### To be done
[A] Reproduce the passage in the Future Trophy 126 thread from "## rustyfish (Apr" to "sure do help!".
[B] According to the Future Trophy 126 thread, what price did rklagstad pay for the kayak, and where was it bought?

Excerpt start

# Future Trophy 126



## rklagstad (May 13, 2009)

I bought a Future Trophy 126 for $300 from Dicks Sporting Goods.This is my second Kayak and it is so much better than the first one I bought.I caught my 2 biggest fish ever off of my Kayak this year.The Pike was a blast in the Yak, I was being pulled everywhere. Jsykes3 had to use his Kayak to push mine to shore so we could get out and bring him in.Jsykes3 and I normally fish around the Cuyahoga River or around Portage Lakes if anyone ever wants to fish with us.


----------



## rustyfish (Apr 27, 2004)

Those are some nice looking fish, Iv caught a few Pike and Muskie but they were all pond stocked. Id love to tie into some wild ones, and on a yak would be even better.

I got a kayak this year and on my first few trips I caught my personal best hybrid stripe bass and sauger. Plus more catfish than iv caught from the bank, and iv fish the bank more times. They sure do help!


----------



## Bowhunter57 (Feb 9, 2011)

rklagstad,
Congrats on the new kayak...and the very nice fish too. 

I've considered getting a Future Beach to replace my Old Town Vapor. Can you stand up in your's?

Bowhunter57


----------



## LilSiman/Medina (Nov 30, 2010)

My brother and my buddie both got that yak about 2 weeks ago. One green, the other orange. They love them.


----------



## Northern1 (May 9, 2012)

Nice fish! I have the same kayak- its a good one!


----------



## leftfordead88 (Oct 22, 2007)

They make a seat upgrade for that yak if you decide it's too uncomfortable . I replaced mine with the upgrade and it's amazing, higher backrest and more padding all around. Let me know and I'll dig up the model number and stuff.. Other than the stock seat I couldn't be happier with the trophy 126. I've caught many fish out of it and i beat the hell out of it on a regular basis, it takes all the abuse I throw at it. , the front hatch makes a great cooler for all day trips, just throw an ice pack in it and a couple redbulls and snacks and you are good to go!

Excerpt end
Available data start

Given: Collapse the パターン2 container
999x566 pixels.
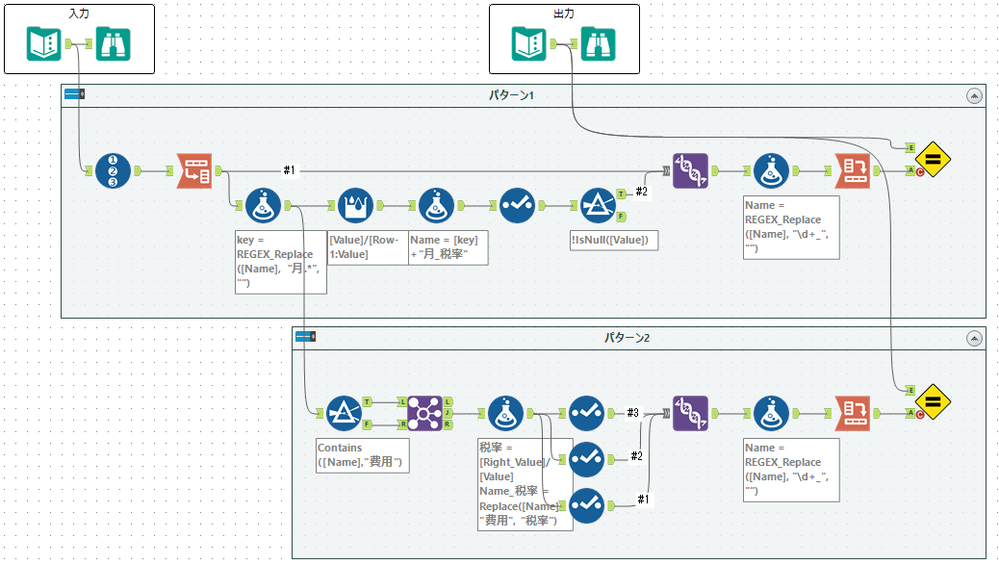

Available data end

### Results of the exercise
[A]
## rustyfish (Apr 27, 2004)

Those are some nice looking fish, Iv caught a few Pike and Muskie but they were all pond stocked. Id love to tie into some wild ones, and on a yak would be even better.

I got a kayak this year and on my first few trips I caught my personal best hybrid stripe bass and sauger. Plus more catfish than iv caught from the bank, and iv fish the bank more times. They sure do help!

[B] rklagstad paid $300 for it at Dicks Sporting Goods.